┌──

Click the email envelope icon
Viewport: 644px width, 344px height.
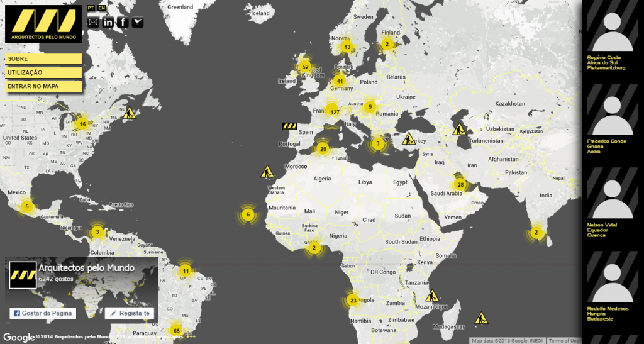click(93, 23)
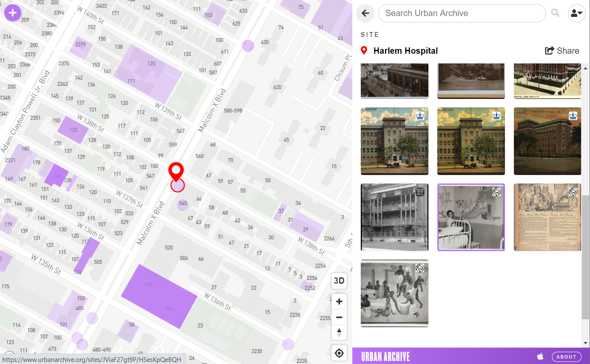Zoom in with the plus map control
The width and height of the screenshot is (590, 364).
(339, 301)
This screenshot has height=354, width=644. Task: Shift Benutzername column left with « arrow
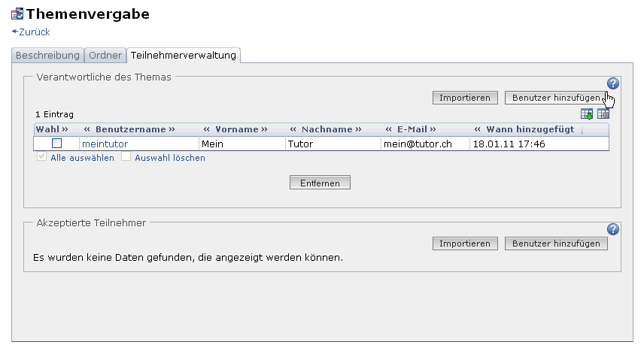pos(87,129)
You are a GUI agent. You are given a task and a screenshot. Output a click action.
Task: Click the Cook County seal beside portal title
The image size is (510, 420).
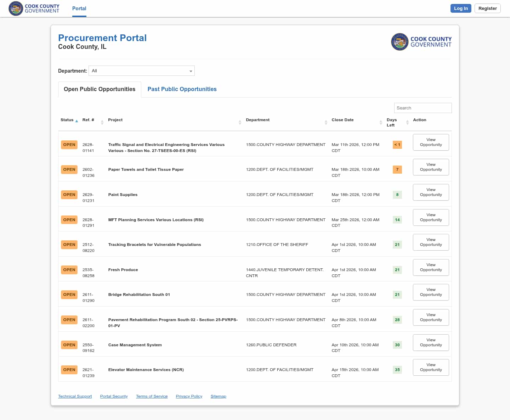click(x=400, y=42)
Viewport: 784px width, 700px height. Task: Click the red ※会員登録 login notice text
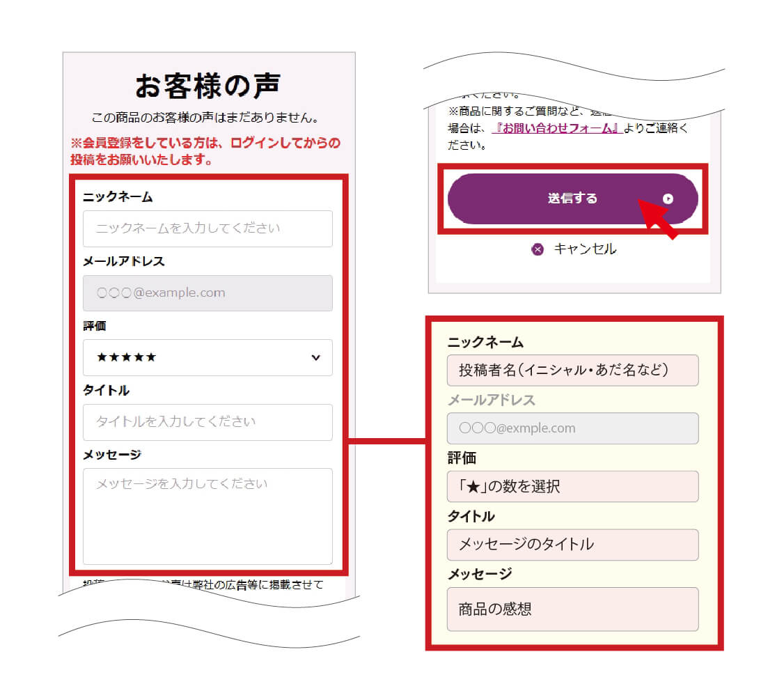[206, 152]
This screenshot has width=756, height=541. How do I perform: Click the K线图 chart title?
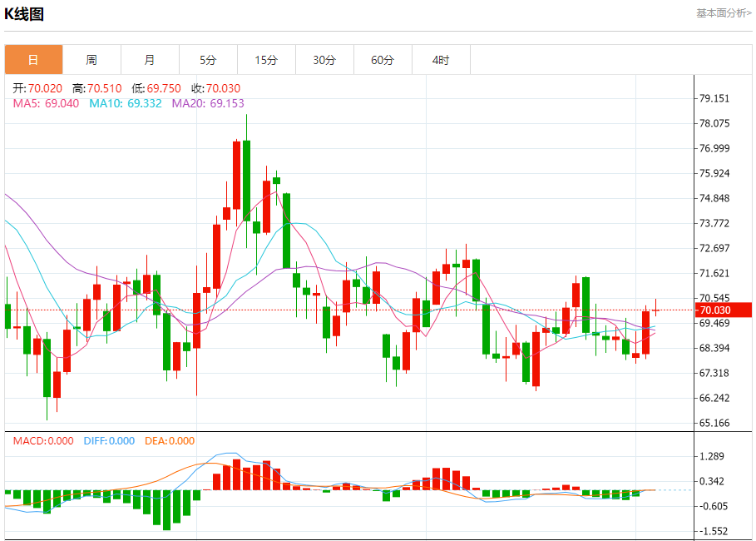tap(24, 14)
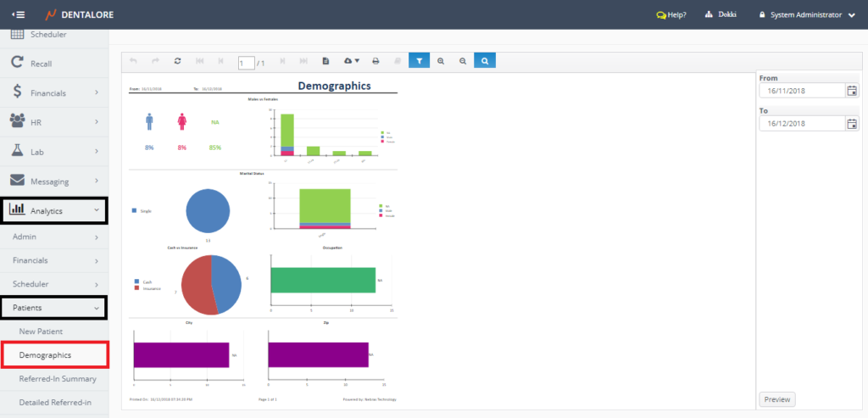The image size is (868, 418).
Task: Click the refresh report icon
Action: coord(177,61)
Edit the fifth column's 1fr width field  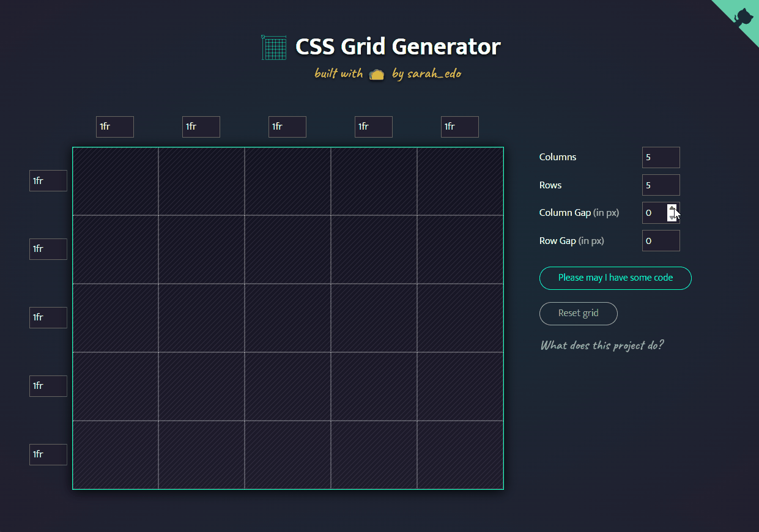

└──

> [Work to complete]: Exactly and only the lines from the one holding "The image size is (510, 420)." through the final line of the material must be returned, both ends included, without any pictures.

> [Expected answer]:
The image size is (510, 420).
click(x=400, y=42)
Viewport: 784px width, 700px height. Task: Click the red ※会員登録 login notice text
[206, 152]
This screenshot has width=756, height=541. How do I perform: Click the K线图 chart title?
tap(24, 14)
The image size is (868, 418).
Task: Click the refresh report icon
Action: coord(177,61)
Edit the fifth column's 1fr width field  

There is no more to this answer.